Bei Wühlmaus-Männchen mit langen Mikrosatelliten fanden die Forscher mehr Vasopressin-Rezeptoren in den Gehirnregionen, die für das Sozialverhalten und die Brutpflege zuständig sind. Diese Tiere verbrachten mehr Zeit damit, die Gerüche von Artgenossen zu untersuchen und näherten sich Fremden schneller als Männchen mit kürzeren Mikrosatelliten. Auch in der Partnersuche und –bindung waren diese Männchen deutlich aktiver und investierten mehr Zeit in die Aufzucht ihrer Jungen.

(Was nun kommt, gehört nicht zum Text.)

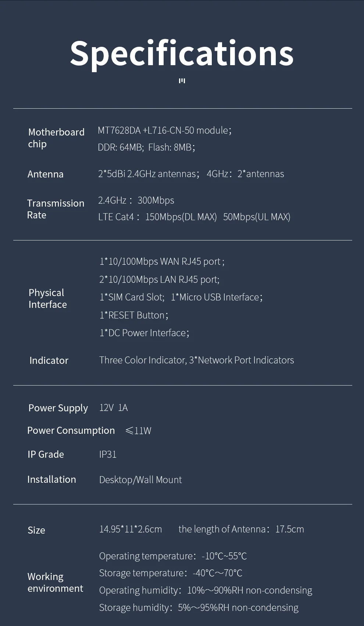Image resolution: width=364 pixels, height=626 pixels.
Task: Click the Specifications heading
Action: [x=182, y=54]
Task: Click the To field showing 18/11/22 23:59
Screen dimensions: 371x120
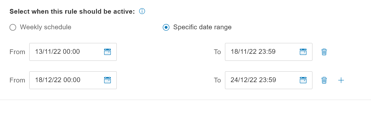Action: (269, 52)
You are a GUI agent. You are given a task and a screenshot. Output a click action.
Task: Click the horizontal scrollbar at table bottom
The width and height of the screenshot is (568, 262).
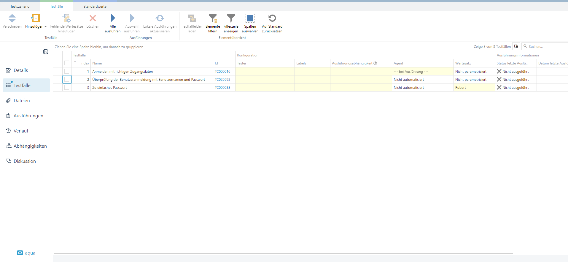[x=283, y=254]
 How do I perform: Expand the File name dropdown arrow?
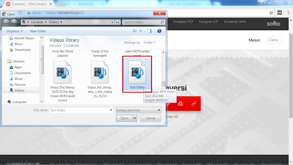111,110
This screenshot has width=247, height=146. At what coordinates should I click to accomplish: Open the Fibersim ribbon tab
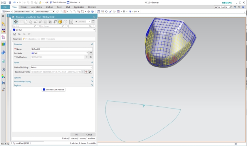tap(92, 7)
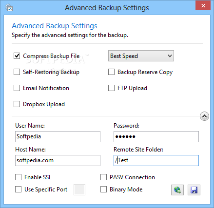The width and height of the screenshot is (214, 208).
Task: Click the User Name field containing Softpedia
Action: pyautogui.click(x=58, y=136)
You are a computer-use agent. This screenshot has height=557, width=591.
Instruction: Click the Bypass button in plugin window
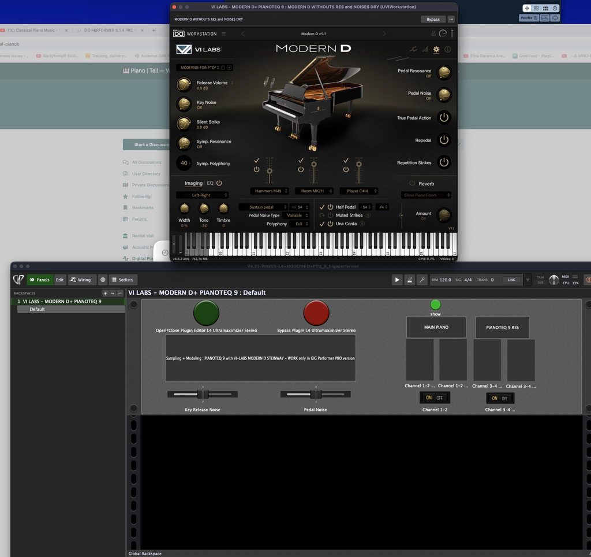coord(433,19)
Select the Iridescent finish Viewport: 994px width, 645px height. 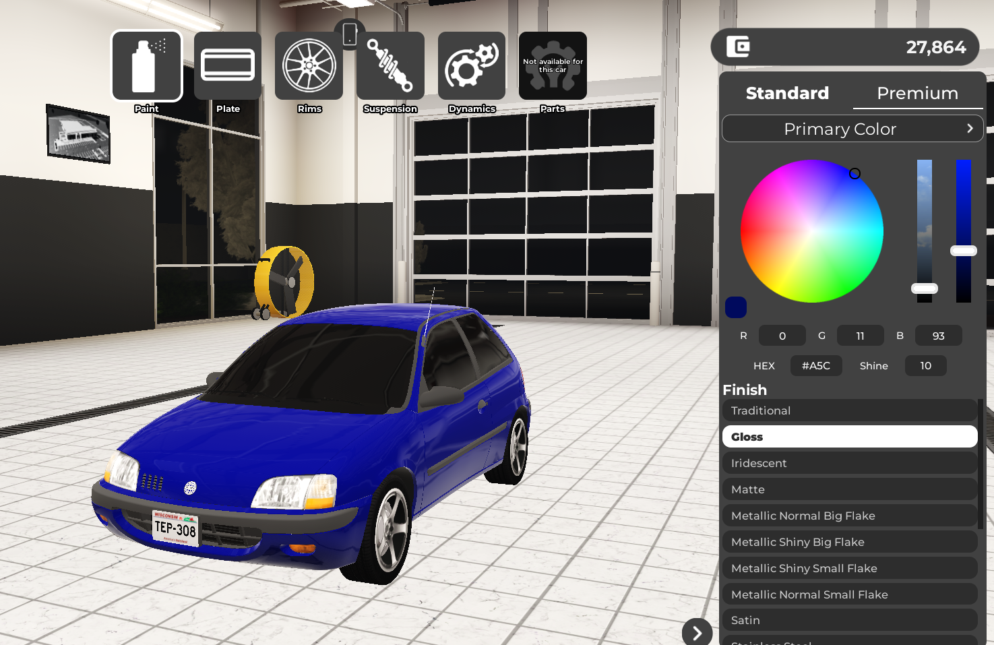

“Das ist die erste Studie, die einen Zusammenhang zwischen der Länge der Junk-DNA, den Genexpressions-Mustern im Gehirn und dem Sozialverhalten bei mehreren Tierarten nachweist”, erklärt Young. „Weil auch ein signifikanter Teil des menschlichen Genoms aus Junk-DNA besteht und diese Mikrosatelliten sich über die Zeit ausdehnen oder abnehmen, könnte dies einen bisher unbekannten Faktor in der sozialen Vielfalt darstellen.“

Größere Ähnlichkeit von Bonobo und Mensch

Hammock und Youngs Ergebnisse haben Auswirkungen über die Wühlmäuse hinaus, sie lassen auch Rückschlüsse über Affen und Menschen zu. Denn Schimpansen und Bonobos, die nächsten Verwandten des Menschen besitzen zwar beide das Vaospressin-Rezeptor-Gen, aber nur der Bonobo hat, wie der Mensch auch die entsprechende Mikrosatelliten-DNA. Nach Ansicht von Primatenforscher Frans de Waal könnte dies die sozialen Bonobos stärker in unsere Nähe rücken: “Dass diese spezielle Mikrosatelliten-DNA beim Schimpansen fehlt könnte bedeuten, dass der letzte gemeinsame Vorfahre von Menschen und Affen sozial eher dem Bonobo ähnelte als dem relativ aggressiven und Dominanz-orientierten Schimpansen.“

Als nächsten Schritt wollen die Forscher die Variabilität einer Junk-DNA-Sequenz im menschlichen Vasopressin-Rezeptor-Gen näher analysieren, die ebenfalls in unterschiedlicher Länge vorkommt. „Die Variabilität dieses Mikrosatelliten könnte für einen Teil der Vielfalt in den sozialen Persönlichkeitsmustern des Menschen verantwortlich sein“, erklärt Hammock. „Es könnte zum Beispiel erklären, warum einige Menschen von Natur aus gesellig, andere dagegen schüchtern sind.“ Auch einen möglichen Zusammenhang zum Autismus wollen die Wissenschaftler erforschen.